Operational and Corporate Summary
· On 18 October 2021, the Company released its Annual Report and Accounts for the year ended 31 December 2020 (“Annual Report”).
· To assist the Company to conserve its cash resources, it will commence implementation of a Contractor Shares Arrangement (“CSA”), whereby service providers and directors (“Contractors”) who provide goods, services or loans to the Company will be paid in the Company’s ordinary shares (the “Contractor Shares”) rather than cash. The use of the CSA was authorised at the 2020 Annual General Meeting, is consistent with the Company’s cash management strategy and will align the interests of the Company with the Contractors who are helping it achieve its objectives. The Board currently expects that the issuance of Contractor Shares in 2021 will be circa 5% of the current issued share capital.

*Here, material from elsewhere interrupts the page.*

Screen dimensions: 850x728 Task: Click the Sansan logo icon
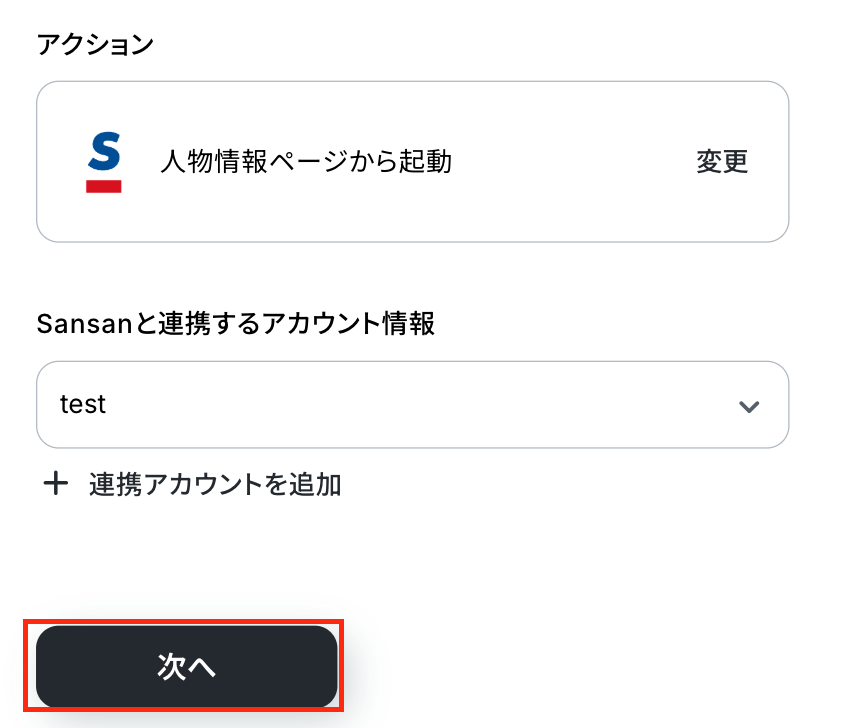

· Noting that the Company’s shares are currently suspended from trading, the Company is in the process of clarifying, for the purposes of the AIM Rules, its relationship with its operating subsidiary. It is doing this as a matter of urgency and will provide updates on the suspension when it has further information.
· The Company continues to pursue the repayment of the CEO Loan from Mr. Olalekan Akinyanmi, with an application for summary judgement in the United Kingdom. The Company is also challenging a claim bought by Mr. Akinyanmi in the United States and will update the market as necessary.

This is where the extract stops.